Munyaka et al. explore early postnatal maturation of immune regulation as a function of the exposure to gut microbiome (15). The human gut houses up to 1014 bacteria, exceeding by ~10-fold the number of host cells. Microbiome–host immune system interactions appear to have a profound and life-lasting impact on the host’s health status beginning well before the baby is born (16–21). We are faced with the challenge of quantifying microbial diversity in space and time, which approximates at least two of the above “3 Vs” definition of the big data, variety, and volume. Although the previous manuscripts represent intuitive approaches to temporal profiling and pattern analysis of streaming data, embodying all three Vs, current approaches to microbiome analysis need to catch up to the third V (velocity) to provide higher spatiotemporal resolution (microbiome in different organs at various time points). Meanwhile, current studies are cross-sectional in nature, sometimes with multiple sampling of the same cohort over time. They can offer population-level insights into changes in the microbiome due to various exposures, but with low temporal or spatial resolution to gage intra- and interindividual microbial dynamics.

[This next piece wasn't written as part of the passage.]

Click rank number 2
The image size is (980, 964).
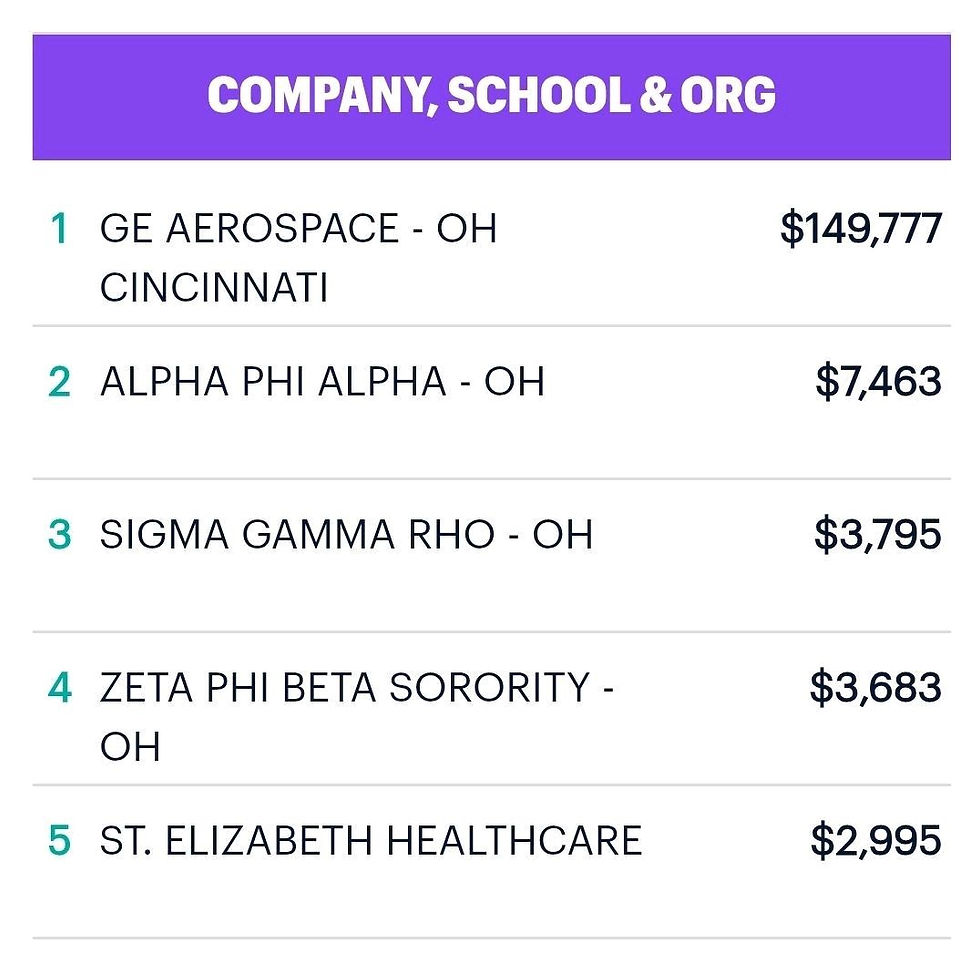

Sorani et al. provided an early proof-of-principle for creation of multivariate pattern recognition within physiological time series commonly acquired in an intensive care unit setting (22). Heat maps in which genes are displayed across the top row and related genes cluster together are commonly used in genetics. In their neurocritical care heat map, Sorani et al. replaced genes by physiological variables that cluster on the basis of association within and across patients into three groups of patients. Surprisingly, intracranial pressure (ICP) and fraction of inspired oxygen were clustered, leading to the identification of previously unrecognized ICP elevations during bedside suctioning. As a perinatal example of unexpected connections, multi-dimensional properties of fHRV encode signatures of inflammation (23–26) or progressive labor acidemia (10, 11, 27) and may relate to EEG parameters (28, 29). Modern machine learning will help to integrate microbiome indices and continuous bedside acquisition of multi-modal data to elucidate clinically relevant patterns and optimize treatment (4, 22). Data intelligence is the next logical step in evolution of health monitoring (2, 3, 30).

Focusing machine learning approaches on clinical questions that arise in perinatal medicine is needed as relatively little progress has been made in the past decades in regard to monitoring and translation into clinical practice, with the notable exception of the HeRo score monitors (31, 32). Recent advances in artificial intelligence have brought the vision of data-driven case identification and decision-making closer to reality (33–37).

Conflict of Interest Statement

Martin G. Frasch is a co-inventor of the related patent application entitled “EEG Monitor of Fetal Health” including U.S. Patent Application Serial No. 12/532,874 and CA 2681926 National Stage Entries of PCT/CA08/00580 filed March 28, 2008, with priority to US provisional patent application 60/908,587, filed March 28, 2007. No other conflicts of interest are declared.